[READING TEXT]
--- --- ---

A drug that could extend women’s fertility by five years – and help them live longer in better health – is safe for a young, healthy population, early results from a study suggest.
The research into the repurposing of the immunosuppressant rapamycin is being hailed as a “paradigm shift” in the way menopause is studied.
The Validating Benefits of Rapamycin for Reproductive Aging Treatment (Vibrant) study is designed to measure whether the drug can slow ovarian aging, thereby delaying menopause, prolonging fertility and reducing the risk of age-related diseases.
The study, which will eventually involve more than 1,000 women, currently includes 34 women under the age of 35. And more women are joining every day.
Yousin Suh, professor of reproductive sciences and professor of genetics and development at Columbia University, and Zev Williams, associate professor of women’s health and chief of the division of reproductive endocrinology and infertility at Columbia University Irving Medical Center, both led the study.
Suh said early results suggested it was realistic to hope the drug could slow ovarian aging by 20 percent without women experiencing the 44 side effects rapamycin can have, ranging from mild nausea and headaches to high blood pressure and infections.
Suh said participants in the randomized, placebo-controlled trial self-reported improvements in their health, memory, energy levels, and the quality of their skin and hair. Those improvements are consistent with other studies of rapamycin, which have shown the drug can extend life by 9-14% while revitalizing the immune system and organs that decline with age.
“The results of this study – the first in human history – are very, very exciting. It means that people with age-related fertility problems now have hope, where they didn’t before,” Suh said.
“These early results mean that we now have a clear chance of achieving our ultimate goal: using rapamycin to extend the lifespan of the ovaries and thereby delay menopause, while also extending a woman’s lifespan and improving her health and quality of life.”

--- --- ---

[INFORMATION SUPPLIED]
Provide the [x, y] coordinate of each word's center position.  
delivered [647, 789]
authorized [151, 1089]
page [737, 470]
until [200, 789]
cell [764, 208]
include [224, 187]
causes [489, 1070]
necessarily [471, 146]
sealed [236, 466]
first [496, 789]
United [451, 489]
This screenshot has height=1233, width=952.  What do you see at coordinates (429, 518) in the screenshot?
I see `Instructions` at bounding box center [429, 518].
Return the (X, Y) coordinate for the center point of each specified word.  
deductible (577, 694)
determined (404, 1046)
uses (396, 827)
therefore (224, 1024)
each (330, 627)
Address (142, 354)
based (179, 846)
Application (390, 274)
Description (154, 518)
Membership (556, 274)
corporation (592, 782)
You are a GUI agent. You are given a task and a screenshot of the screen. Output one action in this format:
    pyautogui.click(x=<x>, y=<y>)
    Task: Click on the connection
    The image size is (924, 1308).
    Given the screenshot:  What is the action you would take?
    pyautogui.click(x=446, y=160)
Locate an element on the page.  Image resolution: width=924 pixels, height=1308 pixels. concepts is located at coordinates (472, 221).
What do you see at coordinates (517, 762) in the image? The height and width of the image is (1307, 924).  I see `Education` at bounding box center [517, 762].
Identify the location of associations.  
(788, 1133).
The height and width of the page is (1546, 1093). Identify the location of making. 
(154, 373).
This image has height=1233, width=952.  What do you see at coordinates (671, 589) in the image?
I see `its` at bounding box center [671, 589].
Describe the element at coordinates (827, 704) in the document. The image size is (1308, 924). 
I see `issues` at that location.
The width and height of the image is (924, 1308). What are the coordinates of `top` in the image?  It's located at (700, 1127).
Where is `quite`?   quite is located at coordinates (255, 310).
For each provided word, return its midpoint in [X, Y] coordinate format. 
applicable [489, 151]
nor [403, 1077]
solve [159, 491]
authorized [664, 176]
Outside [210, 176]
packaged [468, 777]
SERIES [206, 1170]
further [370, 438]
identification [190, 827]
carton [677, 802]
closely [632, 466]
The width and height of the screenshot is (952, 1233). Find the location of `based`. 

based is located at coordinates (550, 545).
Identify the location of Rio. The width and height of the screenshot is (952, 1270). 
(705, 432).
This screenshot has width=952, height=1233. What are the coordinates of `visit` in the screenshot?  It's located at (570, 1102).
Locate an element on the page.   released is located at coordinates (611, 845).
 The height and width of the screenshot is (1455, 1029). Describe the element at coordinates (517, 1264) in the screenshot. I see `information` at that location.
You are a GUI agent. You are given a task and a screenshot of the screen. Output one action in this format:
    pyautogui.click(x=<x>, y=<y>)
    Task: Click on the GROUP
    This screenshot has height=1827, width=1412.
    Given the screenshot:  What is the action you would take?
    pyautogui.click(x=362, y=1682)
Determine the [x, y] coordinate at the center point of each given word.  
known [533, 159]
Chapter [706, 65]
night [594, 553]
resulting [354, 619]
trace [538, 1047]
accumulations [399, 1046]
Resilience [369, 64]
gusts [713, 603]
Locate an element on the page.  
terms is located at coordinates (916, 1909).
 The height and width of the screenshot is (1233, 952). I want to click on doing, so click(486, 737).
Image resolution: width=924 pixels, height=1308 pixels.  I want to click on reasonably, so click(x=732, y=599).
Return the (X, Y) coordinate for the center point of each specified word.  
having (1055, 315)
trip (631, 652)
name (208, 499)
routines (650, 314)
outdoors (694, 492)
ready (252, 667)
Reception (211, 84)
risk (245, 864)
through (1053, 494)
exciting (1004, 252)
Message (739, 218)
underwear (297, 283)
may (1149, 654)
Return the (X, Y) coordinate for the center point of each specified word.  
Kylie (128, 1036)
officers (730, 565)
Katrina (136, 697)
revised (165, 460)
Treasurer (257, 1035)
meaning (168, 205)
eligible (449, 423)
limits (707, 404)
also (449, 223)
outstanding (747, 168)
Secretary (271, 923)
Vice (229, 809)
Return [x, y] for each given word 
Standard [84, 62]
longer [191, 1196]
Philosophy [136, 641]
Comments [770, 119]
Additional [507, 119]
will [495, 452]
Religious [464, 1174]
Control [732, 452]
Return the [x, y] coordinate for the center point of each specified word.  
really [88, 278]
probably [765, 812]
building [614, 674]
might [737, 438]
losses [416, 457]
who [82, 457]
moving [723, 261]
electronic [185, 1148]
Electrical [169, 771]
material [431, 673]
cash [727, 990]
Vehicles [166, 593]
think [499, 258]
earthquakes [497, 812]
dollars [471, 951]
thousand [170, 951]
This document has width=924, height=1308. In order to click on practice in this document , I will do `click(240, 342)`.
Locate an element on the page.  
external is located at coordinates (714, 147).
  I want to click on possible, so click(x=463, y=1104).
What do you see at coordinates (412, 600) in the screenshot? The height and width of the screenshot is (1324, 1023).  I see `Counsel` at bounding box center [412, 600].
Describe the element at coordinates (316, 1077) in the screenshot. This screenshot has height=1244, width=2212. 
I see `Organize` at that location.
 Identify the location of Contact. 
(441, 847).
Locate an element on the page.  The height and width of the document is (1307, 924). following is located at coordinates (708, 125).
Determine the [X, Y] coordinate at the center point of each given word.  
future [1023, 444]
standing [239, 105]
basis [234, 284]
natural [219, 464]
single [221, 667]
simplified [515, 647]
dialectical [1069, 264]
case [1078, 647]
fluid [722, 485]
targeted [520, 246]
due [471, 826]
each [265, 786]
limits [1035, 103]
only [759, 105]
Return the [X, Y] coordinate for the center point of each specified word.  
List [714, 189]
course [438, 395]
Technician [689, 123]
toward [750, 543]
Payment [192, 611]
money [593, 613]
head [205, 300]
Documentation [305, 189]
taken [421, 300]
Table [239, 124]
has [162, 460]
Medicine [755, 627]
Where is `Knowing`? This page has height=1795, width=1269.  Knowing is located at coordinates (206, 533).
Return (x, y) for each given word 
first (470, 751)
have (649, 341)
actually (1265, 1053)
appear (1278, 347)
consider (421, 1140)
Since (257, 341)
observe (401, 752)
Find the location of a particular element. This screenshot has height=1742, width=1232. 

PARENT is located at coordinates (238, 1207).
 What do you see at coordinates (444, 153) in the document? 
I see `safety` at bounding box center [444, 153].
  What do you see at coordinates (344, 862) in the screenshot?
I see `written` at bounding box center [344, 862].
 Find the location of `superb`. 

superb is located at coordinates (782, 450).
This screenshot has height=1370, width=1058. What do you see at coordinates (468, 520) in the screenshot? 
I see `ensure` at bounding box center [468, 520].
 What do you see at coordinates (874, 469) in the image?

--- --- ---

[WHAT YOU HAVE TO DO]
Carry on the article about the rapamycin fertility study from its last paragraph.

[RESULT FOR THIS EXERCISE]
Suh said the team of at least 12 scientists working on the research, which will cost more than $1 million (£750,000) in total, are “very confident that the results will be just as exciting as we scale up the research”.
“In some ways, our results are too good to be true — except we know they are true, because rapamycin has been studied so well,” she said. “These results are like a dream come true.”
It is the first study to look at the core of ovarian aging and attempt to slow the rate at which it occurs. Previous research into menopause has focused only on the symptomatic level.
“Ovarian aging is the fundamental driver of aging in women,” Suh said. “HRT is a Band-Aid for aging that has already occurred, but if women take rapamycin in their 30s, when their ovaries are starting to decline but there are no symptoms yet, they can actually slow the entire aging process.”
Ovaries release eggs continuously: women lose about 50 each month, only one of which reaches ovulation. A small, weekly dose of rapamycin slows the ovaries down so that they release only 15 eggs each month. Suh and Williams estimate that this reduces the aging of the organs by 20 percent.
“We know this works in animals — and now we know it’s safe for humans,” Williams said. “Now we just need a larger study to put both parts together.”
Because rapamycin is a cheap, generic drug that is already widely used, progress will be rapid once the evidence is known, he said.
“The very features of the drug that make it so promising and give it such great potential to have such rapid and large effects on women are, ironically, the very factors that make it difficult to find funding for the research,” he said.
“That’s why this hasn’t been done before: it’s an expensive study and many women will benefit from it – but pharmaceutical companies have no incentive to invest because there’s no way to make money on an off-patent drug.”
A human clinical trial of rapamycin is also considered impossible because it would take decades to detect effects on lifespan. However, ovaries age so quickly that change can be measured over six months.
The amount of rapamycin used is low: women are given 5 mg a week for three months, compared with the 13 mg a day that transplant patients may be prescribed for years. But doses are crucial: too much rapamycin can stop ovulation altogether, and it’s not yet known whether the quality of the follicles will deteriorate as the ovaries live longer, increasing the risk of eggs with genetic abnormalities.
Another exciting finding from the study is that all of the women continued to menstruate as normal, Williams said. “The implication of that is that we found the perfect dose: If we gave too much, the periods would become irregular or stop.”
Vibrant will report in two years and will be followed by a much larger, “phase 2” study. “Our vision is that women 30 and older can have a simple visit to their primary care physician if they want more freedom over when they have children,” Suh said.
Women could stop taking rapamycin after menopause, but the broader health benefits the drug appears to offer might make it wise for them to continue, she added.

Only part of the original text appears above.